Por otra parte, Carmen Storani, directora general de la Mujer porteña, explica que la ciudad de Buenos Aires ofrece tratamiento terapéutico, patrocinio jurídico gratis (para el ámbito civil: medidas cautelares como exclusión del hogar, prohibición de acercamiento), y un programa de asistencia a las víctimas de violencia sexual que contempla el abordaje interjurisdiccional e interinstitucional, además de asistencia telefónica las 24 hs. “Y contamos, también, con un refugio para que las mujeres víctimas de violencia puedan permanecer allí con sus hijos e hijas, y una casa de medio camino, que trabaja en combinación con el refugio: cuando ellas están fortalecidas y autoválidas, cuando han logrado un proyecto de vida no violento con sus hijos e hijas, pasan a un lugarcito más abierto.”

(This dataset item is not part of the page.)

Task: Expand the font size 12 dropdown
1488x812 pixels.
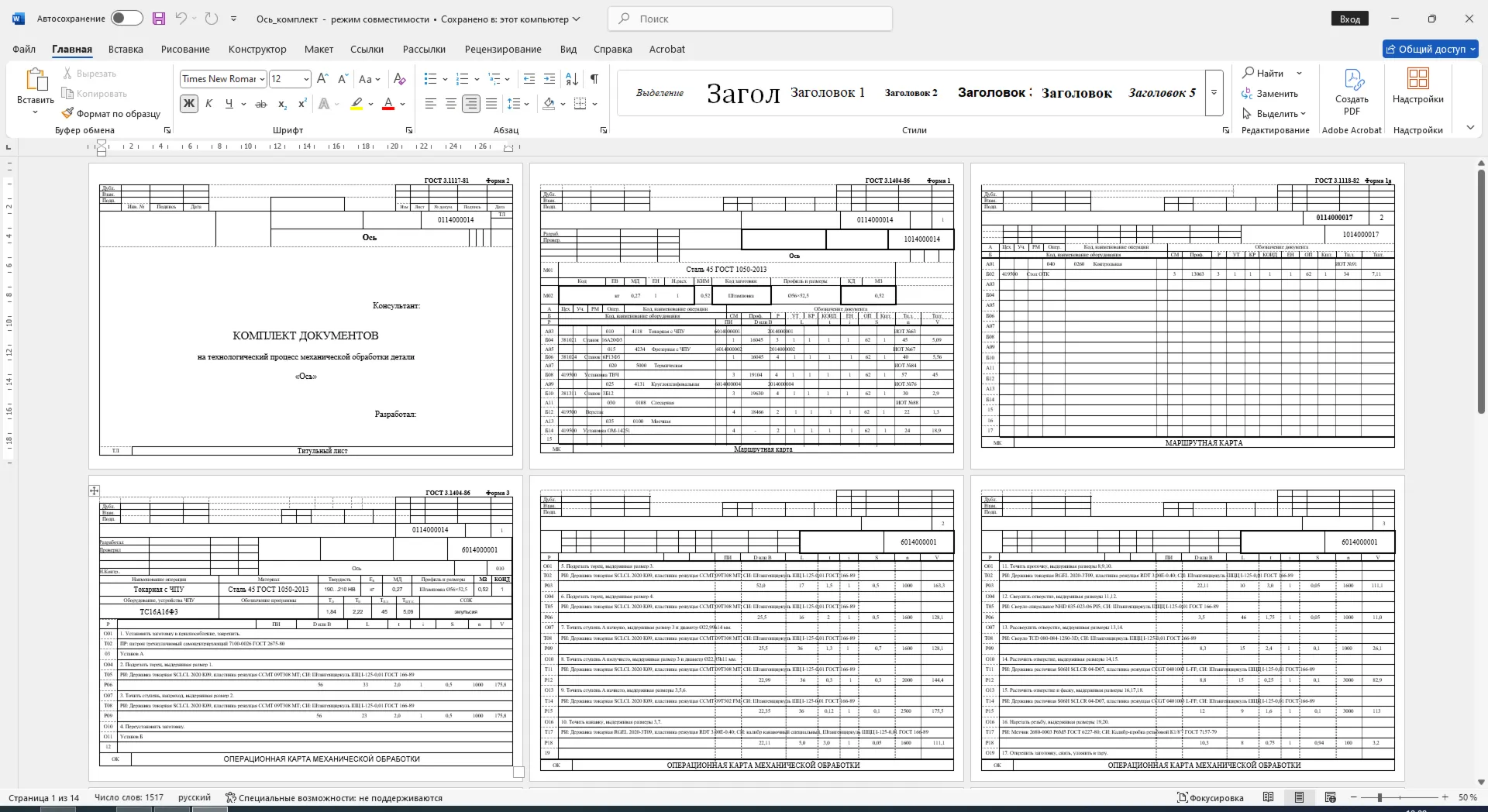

Estos abordajes, sin embargo, no son complementados con proyectos que faciliten relocalizaciones (muchas veces, las víctimas de violencia intrafamiliar deben buscar nueva casa, nuevos barrios, nuevas ciudades y hasta nuevas provincias donde vivir) o la inserción en el mercado de trabajo. Lo que se dice una cuestión de presupuestos. “Tengo entendido –acota Mazzitelli– que para eso se está viendo la posibilidad de trabajar juntamente con los planes Jefes y Jefas de Hogar, para que se integren a ellos los casos de mujeres víctimas de violencia, de manera que tengan una salida laboral, pero no es algo concreto todavía.”
En el camino
“¿Quién puede hablar de la mujer? ¿Quién entiende algo de ella? O mejor aún, ya que todos comprenden, ¿quién comprende más? ¿Tal vez la mujer misma?” Eso escribía Moebius en los albores del siglo XX, cuando la industrialización y el primer feminismo orgánico asomaban, y él y otros positivistas intentaron sustentar la misoginia funcional a una voluntad conservadora (con esos textos, esos estudios pseudocientificistas, esas políticas institucionales –la maternidad, la prostitución como válvula de escape inclusive legalizada, el trabajo doméstico, la belleza–), ¿puede encontrarse un equivalente ahora que la corrección política obliga a la ley de cupos, a campañas que ponen en cuestión la prostitución (pero sólo la infantil, faltaba más), el uso sexista de la imagen publicitaria, la catilinaria que hostigue la violencia de género, y no es tan inusualescuchar quejas –pocas, la verdad sea dicha– ante la humorada sexual-barrial de muchachos como Tinelli y señores como Sofovich?
Una mirada de género, escribía Franca Ongaro Basaglia, “sólo en el caso de que consiga romper este círculo único obtendrá una conquista realmente política, porque es política la lógica que se quiere romper, dado que es aquella sobre la que sigue perpetuándose la división, como puente de dominio y de atropello”.